## WORK INSTRUCTIONS
Filter the entries and keep only the lines where the string "computer" appears.

(Stored data)
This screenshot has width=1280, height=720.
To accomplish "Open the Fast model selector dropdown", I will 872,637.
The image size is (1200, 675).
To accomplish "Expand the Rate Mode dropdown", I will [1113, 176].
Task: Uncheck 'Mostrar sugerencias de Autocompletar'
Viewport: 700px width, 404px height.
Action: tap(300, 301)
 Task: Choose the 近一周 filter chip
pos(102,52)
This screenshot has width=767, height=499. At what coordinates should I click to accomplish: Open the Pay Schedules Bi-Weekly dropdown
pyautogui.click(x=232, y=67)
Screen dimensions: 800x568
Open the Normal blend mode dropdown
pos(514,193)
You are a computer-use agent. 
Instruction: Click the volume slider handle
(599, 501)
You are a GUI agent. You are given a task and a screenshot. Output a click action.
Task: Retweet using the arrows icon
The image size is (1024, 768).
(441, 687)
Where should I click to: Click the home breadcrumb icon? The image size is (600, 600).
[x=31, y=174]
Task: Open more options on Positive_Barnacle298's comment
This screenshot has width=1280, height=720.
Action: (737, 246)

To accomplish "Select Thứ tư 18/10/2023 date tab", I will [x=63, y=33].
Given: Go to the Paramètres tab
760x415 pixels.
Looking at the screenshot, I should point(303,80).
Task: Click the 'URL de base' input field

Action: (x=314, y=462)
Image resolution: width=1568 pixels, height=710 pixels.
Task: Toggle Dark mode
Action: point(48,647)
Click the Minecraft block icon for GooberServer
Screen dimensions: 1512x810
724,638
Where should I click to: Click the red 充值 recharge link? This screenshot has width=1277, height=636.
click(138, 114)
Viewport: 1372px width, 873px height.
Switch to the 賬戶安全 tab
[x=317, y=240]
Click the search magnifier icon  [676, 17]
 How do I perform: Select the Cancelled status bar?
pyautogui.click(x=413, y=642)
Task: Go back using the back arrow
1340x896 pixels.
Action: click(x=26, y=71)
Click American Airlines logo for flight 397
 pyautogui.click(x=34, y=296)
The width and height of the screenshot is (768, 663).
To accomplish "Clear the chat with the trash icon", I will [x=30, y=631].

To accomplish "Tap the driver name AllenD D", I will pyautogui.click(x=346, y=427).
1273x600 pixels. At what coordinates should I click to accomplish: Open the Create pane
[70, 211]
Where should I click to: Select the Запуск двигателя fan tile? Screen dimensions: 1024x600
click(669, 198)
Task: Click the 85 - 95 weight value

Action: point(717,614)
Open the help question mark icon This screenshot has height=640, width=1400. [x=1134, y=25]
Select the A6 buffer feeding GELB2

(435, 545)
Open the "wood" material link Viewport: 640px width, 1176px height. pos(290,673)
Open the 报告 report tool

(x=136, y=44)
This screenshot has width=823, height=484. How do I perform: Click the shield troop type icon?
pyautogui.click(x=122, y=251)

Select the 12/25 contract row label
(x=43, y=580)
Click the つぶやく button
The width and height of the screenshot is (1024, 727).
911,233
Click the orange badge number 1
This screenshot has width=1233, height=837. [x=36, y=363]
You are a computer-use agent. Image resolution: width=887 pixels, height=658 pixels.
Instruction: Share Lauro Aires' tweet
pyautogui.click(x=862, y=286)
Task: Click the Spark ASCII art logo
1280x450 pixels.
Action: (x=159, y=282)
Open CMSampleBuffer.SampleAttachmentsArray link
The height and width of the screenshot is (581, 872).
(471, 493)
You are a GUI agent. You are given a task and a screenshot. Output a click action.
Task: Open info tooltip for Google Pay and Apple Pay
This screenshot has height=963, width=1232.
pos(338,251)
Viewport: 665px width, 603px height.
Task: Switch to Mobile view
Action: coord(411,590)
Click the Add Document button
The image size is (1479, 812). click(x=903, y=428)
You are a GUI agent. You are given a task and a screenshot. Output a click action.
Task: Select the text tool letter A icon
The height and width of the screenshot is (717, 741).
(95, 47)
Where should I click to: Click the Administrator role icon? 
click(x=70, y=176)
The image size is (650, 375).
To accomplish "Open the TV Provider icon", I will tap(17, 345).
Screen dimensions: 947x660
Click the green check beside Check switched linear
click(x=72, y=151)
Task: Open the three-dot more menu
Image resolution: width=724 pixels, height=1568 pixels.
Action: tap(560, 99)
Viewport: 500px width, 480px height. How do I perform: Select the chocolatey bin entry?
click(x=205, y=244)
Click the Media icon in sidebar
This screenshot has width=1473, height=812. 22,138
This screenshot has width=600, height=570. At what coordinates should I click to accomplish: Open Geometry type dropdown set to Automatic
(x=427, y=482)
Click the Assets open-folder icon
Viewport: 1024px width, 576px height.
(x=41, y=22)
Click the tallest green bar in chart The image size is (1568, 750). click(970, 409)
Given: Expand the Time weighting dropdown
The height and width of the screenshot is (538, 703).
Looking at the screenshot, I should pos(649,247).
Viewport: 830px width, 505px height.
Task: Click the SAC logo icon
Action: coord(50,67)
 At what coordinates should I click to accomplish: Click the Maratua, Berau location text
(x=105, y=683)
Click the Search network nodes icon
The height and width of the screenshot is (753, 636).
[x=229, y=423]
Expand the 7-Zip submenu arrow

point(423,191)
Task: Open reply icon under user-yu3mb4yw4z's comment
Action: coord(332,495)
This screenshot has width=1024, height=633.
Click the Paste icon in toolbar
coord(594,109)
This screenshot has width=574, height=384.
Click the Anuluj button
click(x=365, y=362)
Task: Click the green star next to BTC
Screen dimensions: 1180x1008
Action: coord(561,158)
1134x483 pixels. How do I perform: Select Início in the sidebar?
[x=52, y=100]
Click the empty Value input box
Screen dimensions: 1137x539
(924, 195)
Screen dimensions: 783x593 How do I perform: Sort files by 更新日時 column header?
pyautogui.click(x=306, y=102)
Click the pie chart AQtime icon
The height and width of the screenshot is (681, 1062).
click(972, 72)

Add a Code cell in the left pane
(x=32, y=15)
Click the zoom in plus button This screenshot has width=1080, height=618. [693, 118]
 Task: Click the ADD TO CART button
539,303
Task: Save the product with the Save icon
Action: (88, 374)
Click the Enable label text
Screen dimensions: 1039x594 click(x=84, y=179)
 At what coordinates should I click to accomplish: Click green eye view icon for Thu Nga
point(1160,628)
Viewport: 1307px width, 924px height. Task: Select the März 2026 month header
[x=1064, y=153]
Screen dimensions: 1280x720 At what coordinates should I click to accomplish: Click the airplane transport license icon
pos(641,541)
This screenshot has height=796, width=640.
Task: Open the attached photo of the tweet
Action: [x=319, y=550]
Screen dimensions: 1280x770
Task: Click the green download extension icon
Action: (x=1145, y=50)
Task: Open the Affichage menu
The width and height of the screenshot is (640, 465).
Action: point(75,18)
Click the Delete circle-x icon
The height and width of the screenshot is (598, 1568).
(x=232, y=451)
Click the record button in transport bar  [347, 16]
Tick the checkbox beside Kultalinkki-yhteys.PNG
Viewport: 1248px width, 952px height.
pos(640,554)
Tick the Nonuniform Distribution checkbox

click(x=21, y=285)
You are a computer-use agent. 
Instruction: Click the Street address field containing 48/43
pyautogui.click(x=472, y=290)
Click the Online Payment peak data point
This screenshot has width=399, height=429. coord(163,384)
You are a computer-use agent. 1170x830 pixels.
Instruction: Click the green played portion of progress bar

## YOUR SOLUTION
You are a computer-use agent. 
You are a computer-use agent. Image resolution: width=887 pixels, height=658 pixels.
You are a computer-use agent. 
You are a computer-use agent. 1170x830 pixels.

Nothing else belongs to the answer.